Что мысль не самая трезвая, Стелла живо поняла. С другой стороны, Стелла день горбатилась на фабрике, устала, а теперь вот сидит на неудобной церковной скамье, ей холодно и голодно, а никому и дела нет. Никому, кроме малыша.
С тех пор Стелла каждый миг чувствовала свое дитя. В ней вспыхнула пресловутая искра жизни – такого не забудешь. Даже когда малыш не толкался, Стелла знала: он есть, и думала о нем. С Кармело она не представляла, о чем говорить, буквально вымучивала каждое слово, зато с малышом ворковала часами. И даже пела ему, даром что никогда ее голос не считался особо мелодичным. Не беда: любая песня, какая только вспоминалась Стелле, выходила у нее – заслушаешься. Даже эхо пения в пустой квартире – и то было полно счастьем.
Кармело одурел от радости. Еще бы, он станет отцом! То и дело поглаживал Стеллин живот, хвалился всем, кто был готов слушать, что за чудо-мальчуган у него растет – сильным родится, как бычок. Пусть его хвастает, думала Стелла. Муж сделался ей безразличен. Ненависть осталась, но поостыла. Нечего энергию тратить на мужа, лучше для сына поберечь.
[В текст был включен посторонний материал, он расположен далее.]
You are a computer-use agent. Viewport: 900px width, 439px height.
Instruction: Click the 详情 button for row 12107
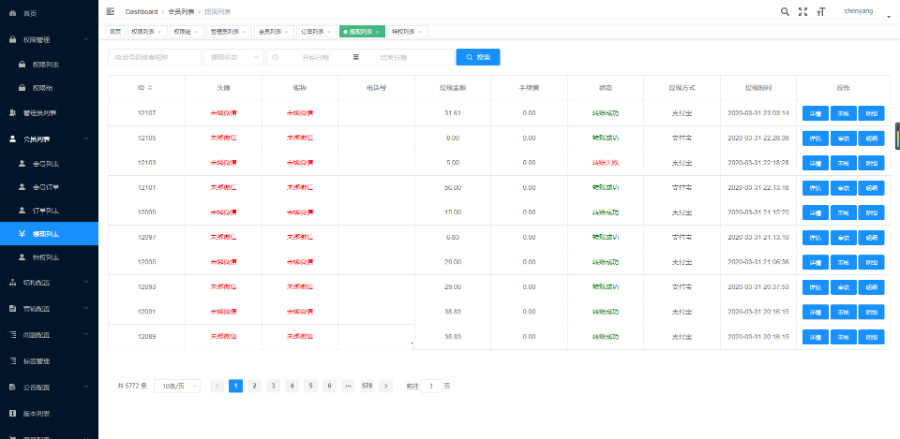point(814,113)
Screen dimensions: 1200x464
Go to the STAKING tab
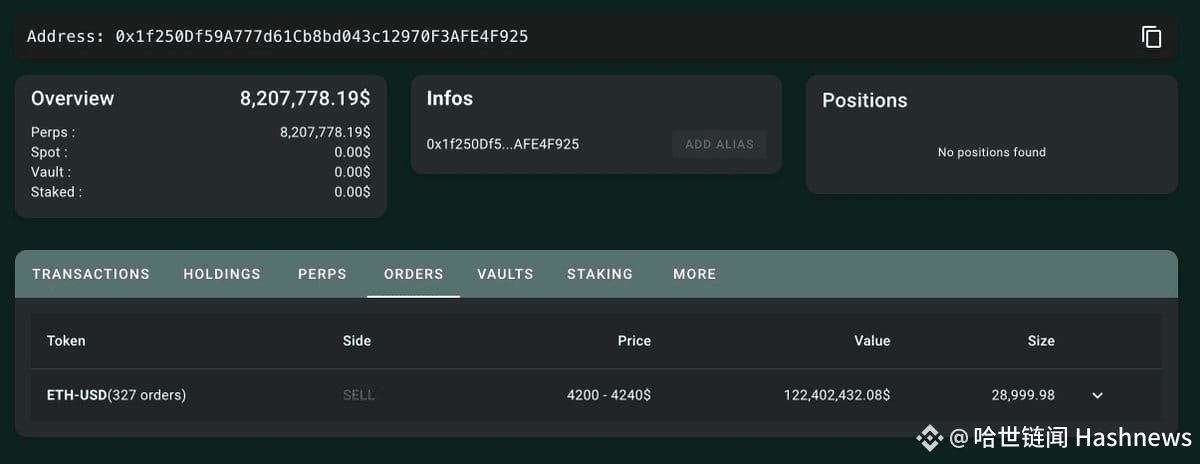(600, 274)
Вот уж Господь подшутил над ней – с ребенком-то! Стелла пуще всего страшилась беременности и родов, а Бог сумел изменить ее разум и сердце, и вот она хочет ребенка, жаждет родить его, поскорее обнять. Именно так – Господним изменением Стеллиного сердца – объясняла все Ассунта. Стелле казалось, не только тело ей не принадлежит, но и разум тоже – вон, материны мысли вторглись, как инфекция, и цветут. Всего несколько месяцев назад она жить не хотела – она ведь помнит! – а куда девался мрак? Нет его, исчез. Стелла хочет жить сама и растит в себе другую жизнь. Тщеславие и холодность оказались налетом, Господь его соскреб, а там – невыразимая нежность к мерцающему комочку, к кулачку, толкающему Стеллу изнутри.
Тина улыбалась. Тина устроила Стелле предрожденчик. Тина любовно гладила сестрин живот. Одна беда: на Тинином честном от природы лице зависть проступала даже сквозь улыбку.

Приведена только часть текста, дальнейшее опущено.